Theorie Kolloquium | June 14, 16:30

Stripes in the 2D Hubbard model and finite correlation length scaling with iPEPS


An infinite projected entangled pair state (iPEPS) is a variational tensor network ansatz to represent 2D ground states in the thermodynamic limit where the accuracy can be systematically controlled by the bond dimension D of the tensors. Thanks to several methodological advances in recent years, iPEPS has become a very powerful tool for the study of 2D strongly correlated systems, in particular models where quantum Monte Carlo fails due to the negative sign problem. In the first part of my talk I will report on recent progress in simulating the 2D Hubbard model, focussing on a particularly challenging point in the phase diagram, U/t=8 and 1/8 doping. A very close competition between several low-energy states is found, including a uniform d-wave superconducting state and different types of stripe states. Systematic extrapolations to the exact, infinite D limit show that the ground state is a period 8 stripe, while stripes with periods 5-7 being very close in energy. Consistent results are also obtained with density matrix embedding theory, density matrix renormalization group, and constrained-path auxiliary field quantum Monte Carlo. On the other hand, period 4 stripes - which are typically observed in experiments on the cuprates - are clearly higher in energy. However, they become energetically favored upon adding a realistic next-nearest neighbor hopping term. In the second part I will show how to systematically study 2D quantum critical phenomena with iPEPS using so-called finite correlation length scaling.
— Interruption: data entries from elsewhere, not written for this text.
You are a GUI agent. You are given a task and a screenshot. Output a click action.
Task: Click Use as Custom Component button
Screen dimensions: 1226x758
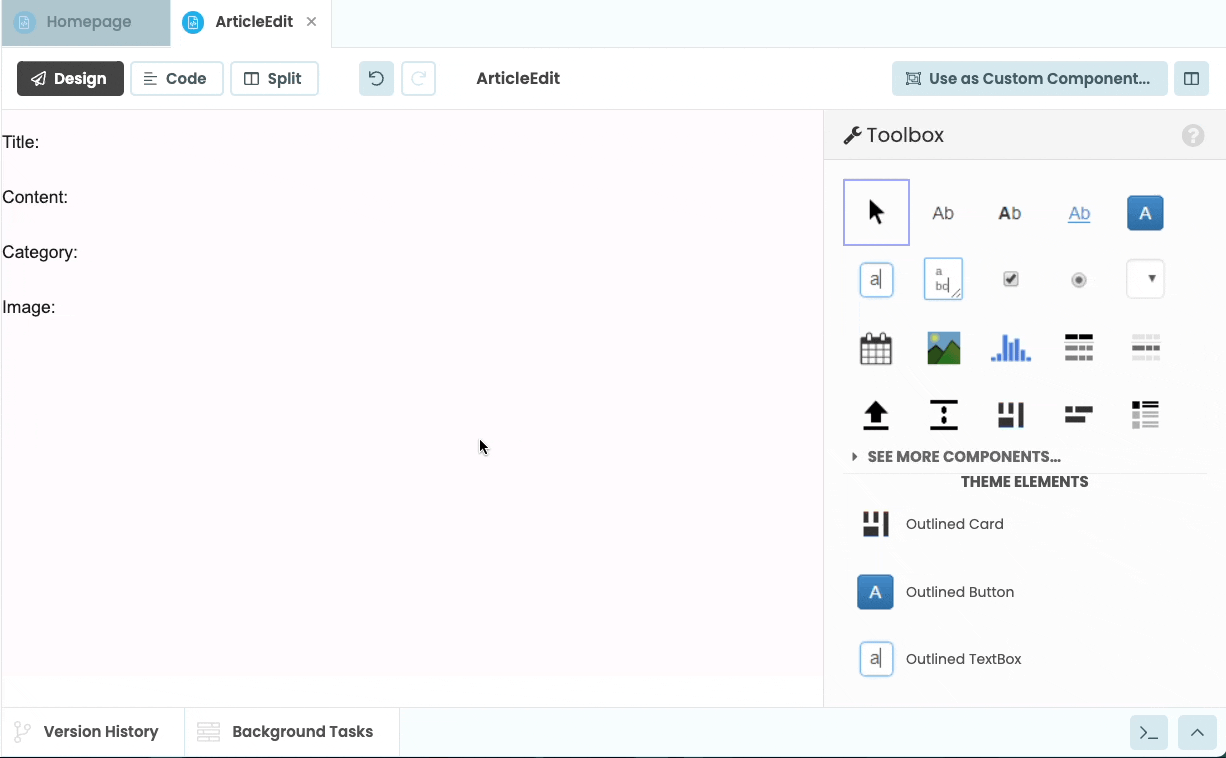(x=1029, y=79)
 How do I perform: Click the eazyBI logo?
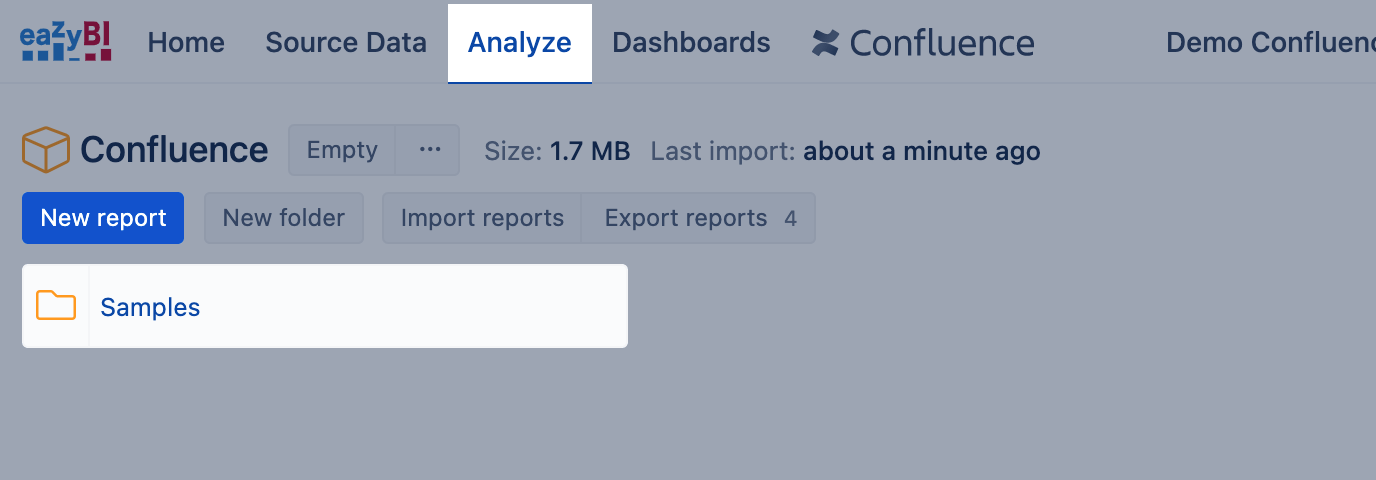pyautogui.click(x=65, y=42)
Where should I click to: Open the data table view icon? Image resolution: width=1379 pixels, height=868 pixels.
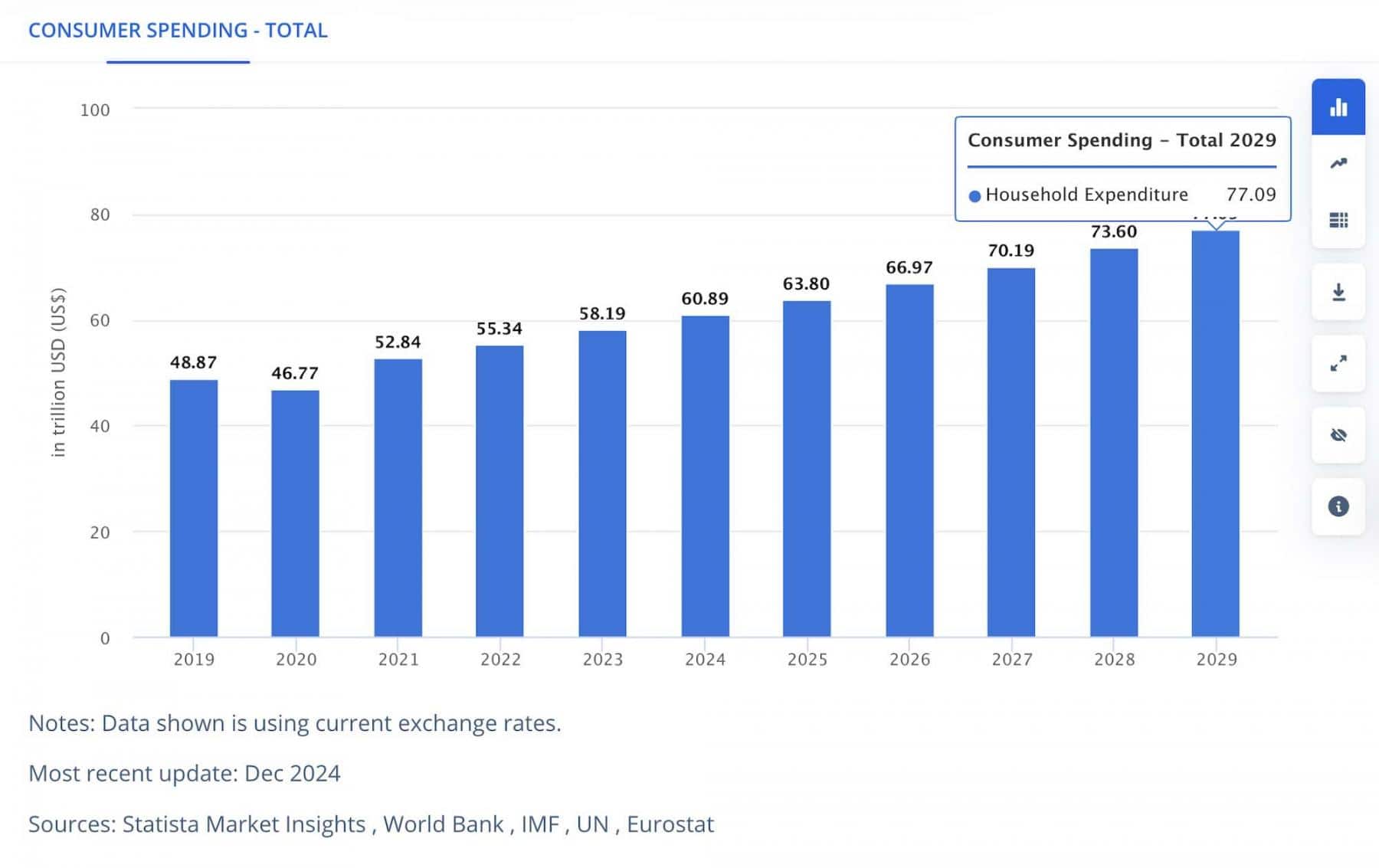tap(1338, 221)
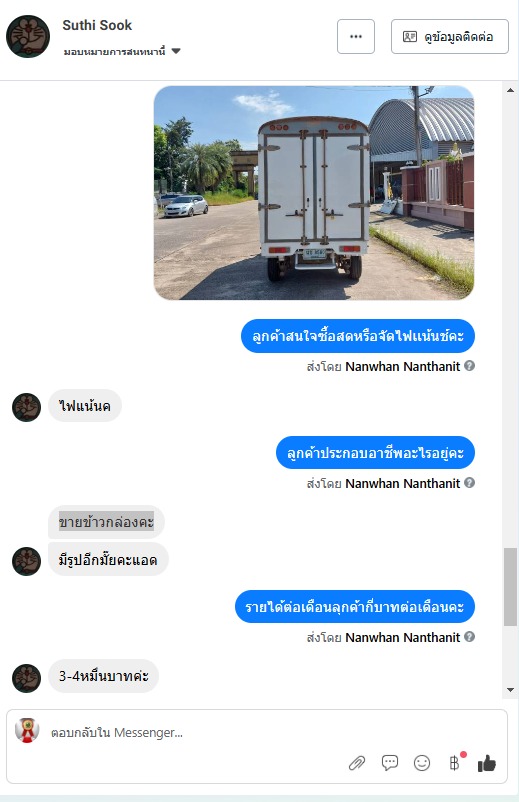Click the Baht payment request icon
This screenshot has height=802, width=519.
click(x=455, y=763)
This approach is very similar to conventional finite size scaling, but instead of performing the scaling analysis using different system sizes, it is done based on an effective correlation length extracted from the iPEPS. We apply this method to interacting spinless fermions on a honeycomb lattice at half filling and obtain a critical coupling and critical exponents which are in agreement with quantum Monte Carlo results.